Expression of immune checkpoint ligand and receptor genes

We retrieved data on SQCC from TCGA to conduct a correlative analysis of ICLs and immune checkpoint receptors23. We collected data of normalized fragments per kilobase of transcript per million mapped reads for analysis of the RNA-sequencing dataset and performed a correlation analysis of 26 ICLs using Spearman’s correlation36. Using the hierarchical clustering method, we identified clusters of ICLs with strong co-expression patterns and selected two clusters that did not show correlations. Each ICL was categorized based on high (≥ 50th percentile) or low (< 50th percentile) expression of the target gene. The Kaplan–Meier method was used to calculate the OS, and Cox regression analysis was used for multivariate analysis.

Patient selection

Data of 259 patients diagnosed with SQCC at the Yonsei Cancer Center between January 1998 and July 2020 were collected. The inclusion criteria for patient selection were surgically resected SQCC, archival tumor samples available for PVR and PD-L1 analysis, and availability of clinical data. Clinicopathological variables, such as age, sex, stage, pleural involvement, lymphovascular invasion, mutations in the EGFR and KRAS genes, smoking status, and adjuvant treatment, were evaluated. The American Joint Committee on Cancer (seventh edition) guidelines for tumor–node–metastasis classification were used to determine cancer stage37. An experienced pathologist (HSS) blinded to the clinical data reviewed and interpreted the pathology findings.

Tissue microarray

We selected two or three different areas per sample representing tumor areas and developed tissue microarrays. Using formalin-fixed paraffin-embedded blocks, we collected tissue cores (3 mm in diameter) and arranged them in recipient paraffin blocks using a trephine. All tissue microarray blocks contained tumor lesions representing > 50% of the core, based on hematoxylin–eosin staining.

Immunohistochemistry

A Ventana Benchmark XT autostainer (Ventana Medical Systems, Tucson, AZ, USA) was used to perform immunohistochemistry on 4-µm tissue microarray sections. The sections were stained with an anti–PD-L1 (clone SP263, Ventana Medical Systems) rabbit monoclonal primary antibody using the OptiView DAB IHC Detection kit for the PD-L1 IHC assay38. PVR antibody (rabbit monoclonal, cloneD8A5G, Cell Signaling Technology) was diluted to 1:100, treated, and incubated at 37 °C for 32 min for the PVR IHC assay. Using ultraview universal DAB Detection Kit (Ventana Medical Systems), the signals for PD-L1 and PVR were detected. Both the PD-L1 and PVR scores were interpreted as TPS according to the methods described in previous studies9.

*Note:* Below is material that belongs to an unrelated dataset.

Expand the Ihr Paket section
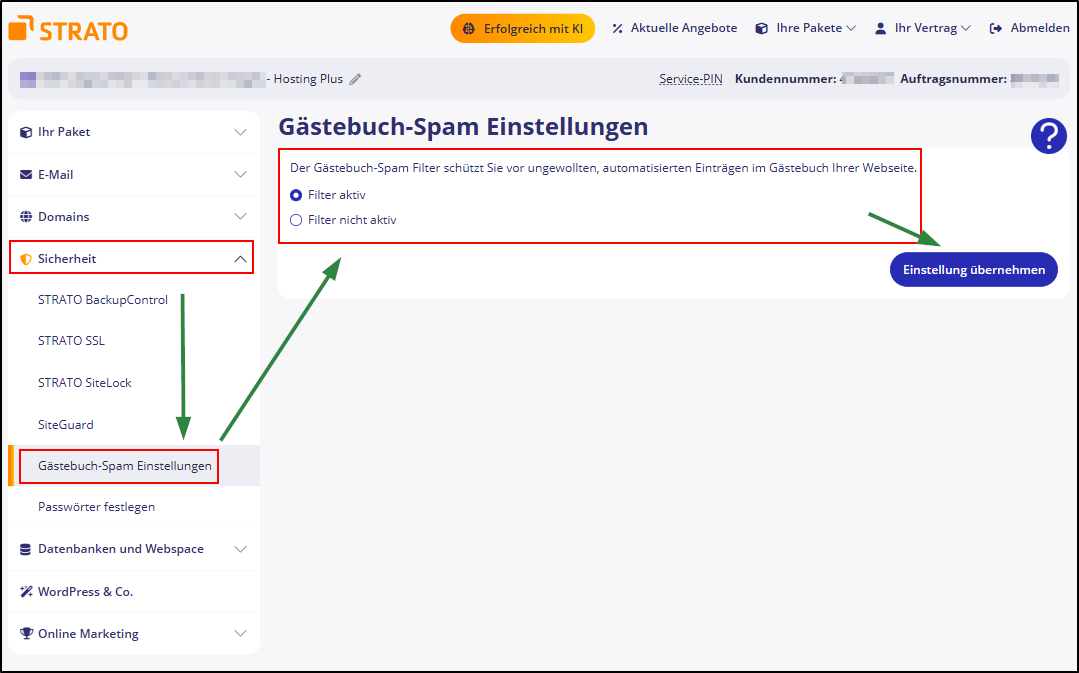Viewport: 1079px width, 673px height. point(240,131)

PD-L1 high and low expression status were determined according to the median cut-off value of 5% staining of tumor cells (see Supplementary Fig. S1 online). PVR expression was classified as high (> 20% TPS) or low (≤ 20% TPS) based on the median value (see Supplementary Fig. S1 online). Patients were then categorized into four groups depending on PD-L1 and PVR expression: PD-L1hi/PVRlo, PD-L1lo/PVRlo, PD-L1hi/PVRhi, and PD-L1lo/PVRhi (Fig. 1a–d).

For the CD8+ analysis, the percentages of CD8 + lymphocytes (RTU, clone C8/144B (Dako, Glostrup, Denmark) compared with the total amount of nucleated cells in the stromal compartments were assessed39. CD8+ expression was also determined as high (≥ 10) or low (< 10) based on the median cutoff value of 10%.

Statistical analysis

The correlations between variables were analyzed using Fischer’s exact test for categorical variables and the sample t-test for continuous variables. We used the Kaplan–Meier method to calculate OS and RFS. RFS was defined as the time from the date of surgery to the date of recurrence, last follow-up, or death. OS was defined as the time between the date of diagnosis and the date of last follow-up or death. Cox regression with backward elimination method was used for multivariate analysis of OS. Statistical analyses were two-sided with P = 0.05 as the level of significance. All statistical analyses were performed using Statistical Package for the Social Sciences (version 25; IBM, Chicago, IL, USA) and GraphPad Prism 8.0 Software (GraphPad Software, Inc., San Diego, CA).